As examples, a Gram-negative bacterium and a euryarchaeon are shown. Bacteria present the flagellum at their cell surface. New flagellins travel through the hollow interior of the filament to be added at the tip of the growing structure. In archaea, archaellins are N-terminally processed by PibD, which cleaves upstream of the signal peptide H domain. They are then added to the base of the growing structure, in a similar fashion as for type IV pili. A simplified version of the chemotaxis system is depicted, which shows how signals are transferred via the MCPs and CheW, resulting in autophosphorylation of CheA. The phosphate is transferred from CheA to CheY. In bacteria, phosphorylated CheY diffuses to the base of the flagellum where it binds to the switch complex, resulting in a change in the direction of rotation. In archaea, CheY requires the presence of CheF in order to bind to the archaellum. The exact composition and structural organization of the archaeal switch complex is yet not resolved. MCP, methyl-accepting chemotaxis protein; OM, outer membrane; IM, inner membrane; PG, peptidoglycan. Single letters refer to gene names with the prefix che (Che system) or arl (previously fla) (archaellum system).

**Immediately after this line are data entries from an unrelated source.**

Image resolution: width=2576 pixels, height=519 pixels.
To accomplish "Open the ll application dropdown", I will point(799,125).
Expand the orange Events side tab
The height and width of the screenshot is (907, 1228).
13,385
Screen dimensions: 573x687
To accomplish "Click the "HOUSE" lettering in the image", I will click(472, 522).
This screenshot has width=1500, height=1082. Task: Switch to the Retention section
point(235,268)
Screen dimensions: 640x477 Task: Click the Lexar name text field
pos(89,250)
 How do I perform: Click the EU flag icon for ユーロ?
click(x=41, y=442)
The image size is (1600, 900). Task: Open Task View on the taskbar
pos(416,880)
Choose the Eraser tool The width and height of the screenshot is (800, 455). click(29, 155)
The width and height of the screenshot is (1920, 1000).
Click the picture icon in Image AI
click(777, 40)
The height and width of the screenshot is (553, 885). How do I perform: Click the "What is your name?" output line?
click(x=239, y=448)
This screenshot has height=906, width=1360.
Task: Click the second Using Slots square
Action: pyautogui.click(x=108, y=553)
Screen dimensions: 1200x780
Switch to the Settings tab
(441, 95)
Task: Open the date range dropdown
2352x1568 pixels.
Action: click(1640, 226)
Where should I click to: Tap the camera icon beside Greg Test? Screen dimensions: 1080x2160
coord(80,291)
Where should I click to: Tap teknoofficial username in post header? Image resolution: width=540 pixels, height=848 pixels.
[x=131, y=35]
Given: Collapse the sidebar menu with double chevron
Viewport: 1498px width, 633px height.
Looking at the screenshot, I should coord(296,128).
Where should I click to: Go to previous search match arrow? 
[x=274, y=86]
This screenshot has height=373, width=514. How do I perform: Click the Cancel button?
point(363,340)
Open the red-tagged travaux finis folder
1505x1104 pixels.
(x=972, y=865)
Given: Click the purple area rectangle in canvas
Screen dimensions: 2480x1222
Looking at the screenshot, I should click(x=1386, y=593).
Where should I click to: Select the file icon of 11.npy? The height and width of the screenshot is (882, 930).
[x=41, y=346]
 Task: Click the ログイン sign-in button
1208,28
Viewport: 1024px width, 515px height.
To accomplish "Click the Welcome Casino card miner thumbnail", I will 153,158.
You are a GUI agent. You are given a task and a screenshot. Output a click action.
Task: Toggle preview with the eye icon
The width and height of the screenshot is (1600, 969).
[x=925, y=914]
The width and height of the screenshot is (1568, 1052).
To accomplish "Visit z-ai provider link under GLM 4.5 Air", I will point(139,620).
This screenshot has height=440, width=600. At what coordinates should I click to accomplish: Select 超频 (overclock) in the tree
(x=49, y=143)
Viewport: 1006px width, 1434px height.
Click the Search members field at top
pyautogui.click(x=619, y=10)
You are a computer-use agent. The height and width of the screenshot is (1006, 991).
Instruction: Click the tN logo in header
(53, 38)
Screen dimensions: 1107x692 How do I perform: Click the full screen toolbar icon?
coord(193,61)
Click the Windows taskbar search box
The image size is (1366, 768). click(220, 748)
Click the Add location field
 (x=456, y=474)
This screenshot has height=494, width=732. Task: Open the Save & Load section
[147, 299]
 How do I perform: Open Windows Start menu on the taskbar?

Halobacterial transducer proteins: transducer proteins (Htrs, MCPs) from H. salinarum and H. volcanii are listed, together with their protein partners
| htr number | Gene | #TM | Code (locus tag) | Partner | Stimulus | Reference |
|---|---|---|---|---|---|---|
| htr1 | htrI | 2 | OE3347F | sopI | Attractant: orange light; repellent: UV light | [ |
| htr2 | htrII | 2 | OE3481R | sopII | Repellent: blue light; attractant: amino acid (Ser) | [ |
| htr3 | basT | 2 | OE3611R; HVO_0554 | basB | Branched and sulfur-containing amino acids (Leu, Ile, Val, Met, Cys) | [ |
| htr4 | 2 | OE2189R | – | |||
| htr5 | cosT | 2 | OE3474R | cosB | Compatible osmolytes of betaine family | [ |
| htr6 | 2 | OE2168R | bdgProt | |||
| htr7 | 3 | OE3473F; HVO_1999 | 3TMprot | |||
| htr8 | 6 | OE3167F; HVO_1779 | – | Attractant: oxygen | [ | |
| htr9 | 0 | OE2996R | – | |||
| htr10 | hemAT | 0 | OE3150R; HVO_1484 + HVO_1126 | – | Repellent: oxygen | [ |
| htr11 | car | 0 | OE5243F | – | Arginine | [ |
| htr12 | 0 | OE3070R | – | |||
| htr13 | 0 | OE2474R | – | |||
| htr14 | mpcT | 2 | OE1536R; HVO_0420 | – | Membrane potential | [ |
| htr15 | 0 | OE2392R; HVO_0555 + HVO_3005 | arlD (flaD) | |||
| htr16 | 2 | OE1929R | – | |||
| htr17 | 3 | OE3436R | 3TMprot | |||
| htr18 | 2 | OE2195F | bdgProt | |||
| htr36 | 2 | HVO_2214 | – | |||
| htr37 | 2 | HVO_2462 | CBSdom | |||
| htr38 | 0 | HVO_2220 | – | |||
| htr39 | 1 | HVO_0969 | – |
Locus tags starting with OE are from H. salinarum strain R1 [96], and those starting with HVO_ are from H. volcanii [97]. Partners are encoded in the same operon or gene cluster. ‘bdgProt’ refers to partners which belong to the ABC-type transport system periplasmic substrate-binding protein superfamily. ‘3TMprot’ refers to an uncharacterized partner having three TM domains, while the MCP also has three TM domains. Htrs with both types of locus tags refer to ortholog sets. Htr numbers htr36–htr39 refer to Htrs from H. volcanii which do not have an ortholog in H. salinarum. Htr numbers between htr18 and htr36 are assigned to other species (e.g. Natronomonas pharaonis).